As nanoAg, after a heat treatment, most likely evaporates, its content in the surface becomes very low, but it still affects the biological properties at the interface. The silver evaporation problem is considerable, and the low melting point of the nanometals has already been noted [69,70]. Therefore, no detectable nanoAg content was noticed in the SBF during the release tests, and, for nanoCu, an increase in its concentration in artificial saliva was observed with increasing exposure time. The most substantial increase in the rate of nanoCu release into the test solution was found in the initial period, followed by a slowly decreasing release rate. Compared to previous results, for Ag-substituted hydroxyapatites, in reference [15], the Ag+ ions were released quickly over several days, approaching 0.2 ppm on the first day (above 0.1 ppm assumed as the lowest content for the antibacterial effect) and 1.52 ppm on the second day (below the cytotoxic content of 1.6 ppm). A similar gradually increased silver release rate from AgHAp was often observed [12,18]. As concerns the release rate of copper, its total quantity changed from 1.977 ppb to 8.134 ppb per cm2 of sample surface [22]. Taking into account the above values, it could be said that silver was present on the surface at a shallow content <0.1 ppm (<100 ppb) and copper at the amount of 7 ppm (700 ppb).

5. Conclusions

The electrophoretic deposition of the nanohydroxyapatite, nanosilver, or nanosilver and nanocopper together on the surface of the Ti13Zr13Nb alloy brings out relatively thin composite coatings of the original morphology and biological properties.

The electrophoretic deposition of the composite coatings makes the surface inhomogeneous due to the appearance of numerous aggregates of nanohydroxyapatite and nanometals.

The presence of nanosilver, nanocopper, or both elements together in the composite coating increases the hydrophilicity that seems to have an effect specific to such a ceramic–metallic composite coating.

Nanometals slightly decrease the corrosion resistance of composite coatings, as the metallic elements are more soluble in the simulated body fluid than the hydroxyapatite.
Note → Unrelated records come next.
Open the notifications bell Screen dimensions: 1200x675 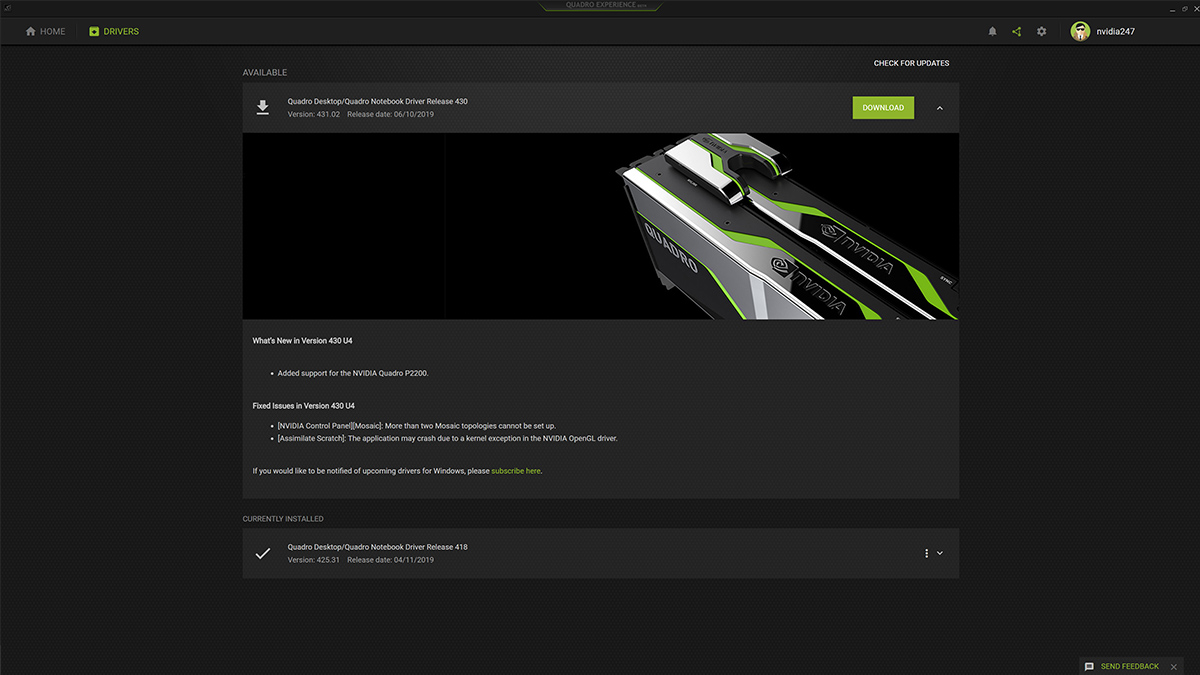(992, 32)
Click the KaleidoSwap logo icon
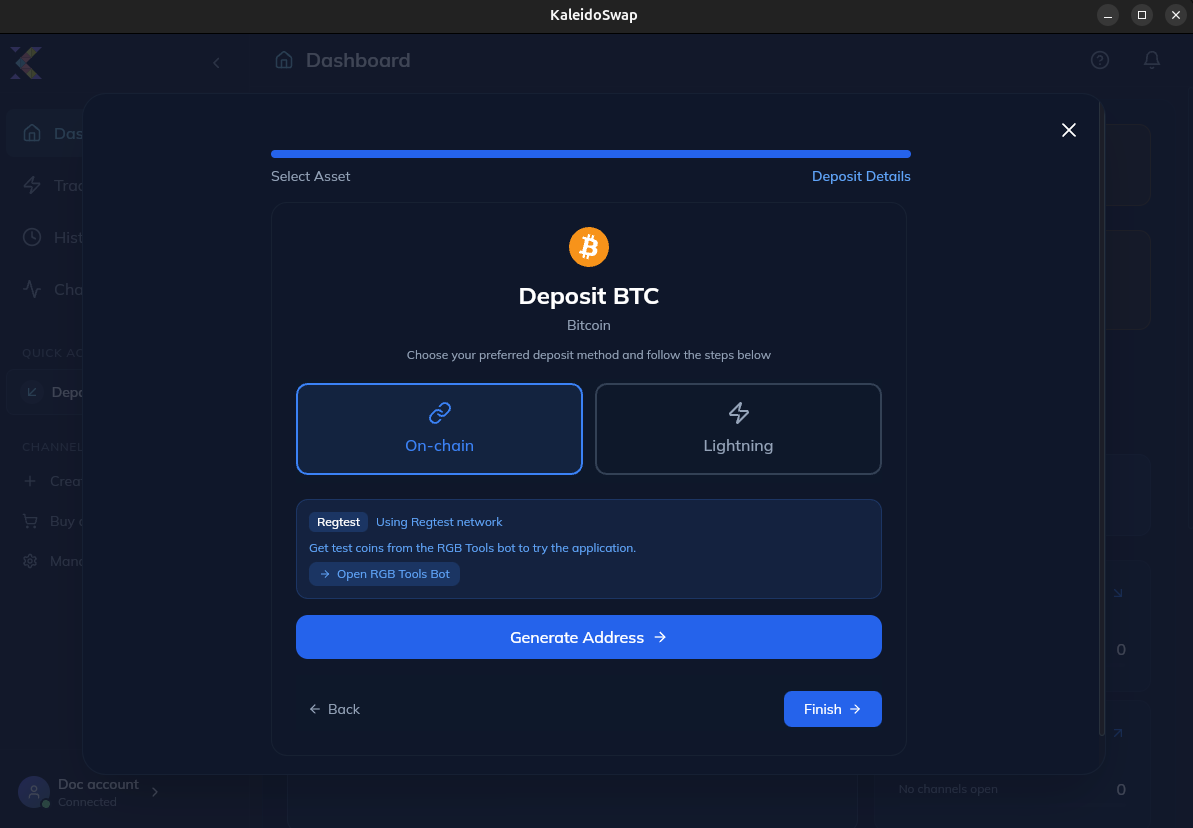 coord(25,62)
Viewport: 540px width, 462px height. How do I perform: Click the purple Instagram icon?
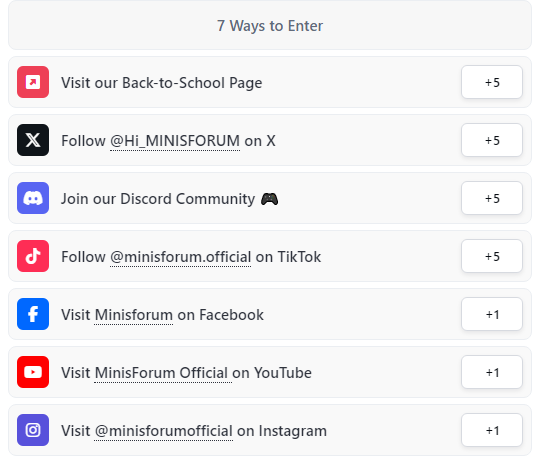[x=33, y=430]
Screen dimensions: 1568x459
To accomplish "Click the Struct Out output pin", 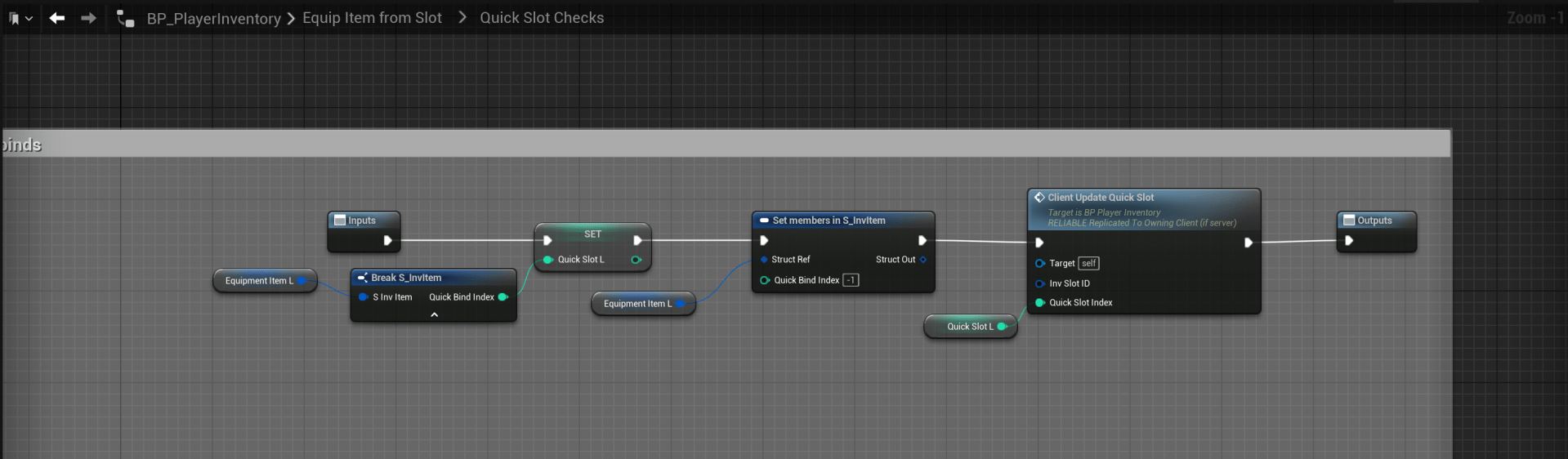I will point(923,260).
The composite coatings effectively kill the bacteria and prevent a biofilm appearance so that they may be considered active antibacterial compounds.

The composite coatings somewhat demonstrate the cytotoxicity against osteoblasts, apparently due to the presence and biological behavior of nanocopper and copper ions.

To remove two shortcomings, silver evaporation and cytotoxic effects, future research will be performed on the coatings with a distinctly decreased amount of nanocopper, a decreased heat treatment temperature and time, and deposition of nanosilver before and after the heat treatment.